** start INPUT ROWS **

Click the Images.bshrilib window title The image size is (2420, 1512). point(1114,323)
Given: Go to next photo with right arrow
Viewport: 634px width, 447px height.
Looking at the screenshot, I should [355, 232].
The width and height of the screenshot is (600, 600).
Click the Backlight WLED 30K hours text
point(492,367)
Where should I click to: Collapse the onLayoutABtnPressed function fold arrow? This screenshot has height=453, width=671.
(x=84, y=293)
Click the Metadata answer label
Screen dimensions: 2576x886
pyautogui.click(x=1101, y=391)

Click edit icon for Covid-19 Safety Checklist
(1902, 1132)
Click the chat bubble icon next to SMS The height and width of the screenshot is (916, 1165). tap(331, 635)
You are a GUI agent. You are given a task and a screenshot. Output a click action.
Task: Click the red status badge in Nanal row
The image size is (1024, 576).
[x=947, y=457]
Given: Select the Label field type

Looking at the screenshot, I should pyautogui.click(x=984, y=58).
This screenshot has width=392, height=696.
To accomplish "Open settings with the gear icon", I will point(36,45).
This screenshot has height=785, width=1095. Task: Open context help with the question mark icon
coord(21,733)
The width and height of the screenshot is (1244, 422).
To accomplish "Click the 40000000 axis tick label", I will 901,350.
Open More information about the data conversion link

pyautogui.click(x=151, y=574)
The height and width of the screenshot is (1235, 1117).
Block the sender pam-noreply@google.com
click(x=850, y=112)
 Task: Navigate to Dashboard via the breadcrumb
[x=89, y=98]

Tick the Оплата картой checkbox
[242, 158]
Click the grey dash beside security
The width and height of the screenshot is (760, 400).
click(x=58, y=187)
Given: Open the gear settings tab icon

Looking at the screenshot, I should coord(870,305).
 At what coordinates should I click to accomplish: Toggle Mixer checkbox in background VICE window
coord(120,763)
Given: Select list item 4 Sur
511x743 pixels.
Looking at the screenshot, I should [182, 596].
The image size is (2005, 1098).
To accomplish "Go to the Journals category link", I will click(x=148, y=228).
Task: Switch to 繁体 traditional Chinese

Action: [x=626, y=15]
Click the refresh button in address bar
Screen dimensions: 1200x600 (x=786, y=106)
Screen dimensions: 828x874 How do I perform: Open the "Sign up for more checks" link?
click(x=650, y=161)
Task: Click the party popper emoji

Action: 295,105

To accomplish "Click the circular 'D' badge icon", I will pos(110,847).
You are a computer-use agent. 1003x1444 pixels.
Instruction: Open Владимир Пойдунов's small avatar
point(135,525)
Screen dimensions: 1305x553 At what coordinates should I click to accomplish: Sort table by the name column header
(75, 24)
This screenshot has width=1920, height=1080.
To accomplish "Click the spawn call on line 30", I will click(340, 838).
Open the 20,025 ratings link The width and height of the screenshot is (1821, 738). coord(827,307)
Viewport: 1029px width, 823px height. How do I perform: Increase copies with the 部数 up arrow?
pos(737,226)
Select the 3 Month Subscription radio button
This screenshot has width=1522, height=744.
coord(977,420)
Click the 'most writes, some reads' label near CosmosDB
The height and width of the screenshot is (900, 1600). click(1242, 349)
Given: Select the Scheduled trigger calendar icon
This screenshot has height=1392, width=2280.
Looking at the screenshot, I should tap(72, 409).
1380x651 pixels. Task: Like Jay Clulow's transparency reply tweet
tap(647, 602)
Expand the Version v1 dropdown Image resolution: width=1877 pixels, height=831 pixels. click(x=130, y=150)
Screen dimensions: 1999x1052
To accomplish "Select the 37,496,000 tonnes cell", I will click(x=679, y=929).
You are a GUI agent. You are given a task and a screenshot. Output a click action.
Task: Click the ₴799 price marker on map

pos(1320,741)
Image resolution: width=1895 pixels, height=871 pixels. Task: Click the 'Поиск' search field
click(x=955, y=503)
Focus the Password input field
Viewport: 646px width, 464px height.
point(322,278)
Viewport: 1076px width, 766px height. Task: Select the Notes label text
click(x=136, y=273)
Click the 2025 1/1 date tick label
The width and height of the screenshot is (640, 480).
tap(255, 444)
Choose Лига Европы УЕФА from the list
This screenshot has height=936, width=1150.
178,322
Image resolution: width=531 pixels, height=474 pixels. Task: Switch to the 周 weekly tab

** end INPUT ROWS **

#### SET EXERCISE:
Reproduce every item above word for word, line by line, with nothing changed.

#### PROBLEM SOLUTION:
Click the Images.bshrilib window title The image size is (2420, 1512). point(1114,323)
Given: Go to next photo with right arrow
Viewport: 634px width, 447px height.
Looking at the screenshot, I should [355, 232].
The width and height of the screenshot is (600, 600).
Click the Backlight WLED 30K hours text
point(492,367)
Where should I click to: Collapse the onLayoutABtnPressed function fold arrow? This screenshot has height=453, width=671.
(x=84, y=293)
Click the Metadata answer label
Screen dimensions: 2576x886
pyautogui.click(x=1101, y=391)

Click edit icon for Covid-19 Safety Checklist
(1902, 1132)
Click the chat bubble icon next to SMS The height and width of the screenshot is (916, 1165). tap(331, 635)
You are a GUI agent. You are given a task and a screenshot. Output a click action.
Task: Click the red status badge in Nanal row
The image size is (1024, 576).
[x=947, y=457]
Given: Select the Label field type

Looking at the screenshot, I should pyautogui.click(x=984, y=58).
This screenshot has width=392, height=696.
To accomplish "Open settings with the gear icon", I will point(36,45).
This screenshot has height=785, width=1095. Task: Open context help with the question mark icon
coord(21,733)
The width and height of the screenshot is (1244, 422).
To accomplish "Click the 40000000 axis tick label", I will 901,350.
Open More information about the data conversion link

pyautogui.click(x=151, y=574)
The height and width of the screenshot is (1235, 1117).
Block the sender pam-noreply@google.com
click(x=850, y=112)
 Task: Navigate to Dashboard via the breadcrumb
[x=89, y=98]

Tick the Оплата картой checkbox
[242, 158]
Click the grey dash beside security
The width and height of the screenshot is (760, 400).
click(x=58, y=187)
Given: Open the gear settings tab icon

Looking at the screenshot, I should coord(870,305).
 At what coordinates should I click to accomplish: Toggle Mixer checkbox in background VICE window
coord(120,763)
Given: Select list item 4 Sur
511x743 pixels.
Looking at the screenshot, I should [182, 596].
The image size is (2005, 1098).
To accomplish "Go to the Journals category link", I will click(x=148, y=228).
Task: Switch to 繁体 traditional Chinese

Action: [x=626, y=15]
Click the refresh button in address bar
Screen dimensions: 1200x600 (x=786, y=106)
Screen dimensions: 828x874 How do I perform: Open the "Sign up for more checks" link?
click(x=650, y=161)
Task: Click the party popper emoji

Action: 295,105

To accomplish "Click the circular 'D' badge icon", I will pos(110,847).
You are a computer-use agent. 1003x1444 pixels.
Instruction: Open Владимир Пойдунов's small avatar
point(135,525)
Screen dimensions: 1305x553 At what coordinates should I click to accomplish: Sort table by the name column header
(75, 24)
This screenshot has width=1920, height=1080.
To accomplish "Click the spawn call on line 30", I will click(340, 838).
Open the 20,025 ratings link The width and height of the screenshot is (1821, 738). coord(827,307)
Viewport: 1029px width, 823px height. How do I perform: Increase copies with the 部数 up arrow?
pos(737,226)
Select the 3 Month Subscription radio button
This screenshot has width=1522, height=744.
coord(977,420)
Click the 'most writes, some reads' label near CosmosDB
The height and width of the screenshot is (900, 1600). click(1242, 349)
Given: Select the Scheduled trigger calendar icon
This screenshot has height=1392, width=2280.
Looking at the screenshot, I should tap(72, 409).
1380x651 pixels. Task: Like Jay Clulow's transparency reply tweet
tap(647, 602)
Expand the Version v1 dropdown Image resolution: width=1877 pixels, height=831 pixels. click(x=130, y=150)
Screen dimensions: 1999x1052
To accomplish "Select the 37,496,000 tonnes cell", I will click(x=679, y=929).
You are a GUI agent. You are given a task and a screenshot. Output a click action.
Task: Click the ₴799 price marker on map

pos(1320,741)
Image resolution: width=1895 pixels, height=871 pixels. Task: Click the 'Поиск' search field
click(x=955, y=503)
Focus the Password input field
Viewport: 646px width, 464px height.
point(322,278)
Viewport: 1076px width, 766px height. Task: Select the Notes label text
click(x=136, y=273)
Click the 2025 1/1 date tick label
The width and height of the screenshot is (640, 480).
tap(255, 444)
Choose Лига Европы УЕФА from the list
This screenshot has height=936, width=1150.
178,322
Image resolution: width=531 pixels, height=474 pixels. Task: Switch to the 周 weekly tab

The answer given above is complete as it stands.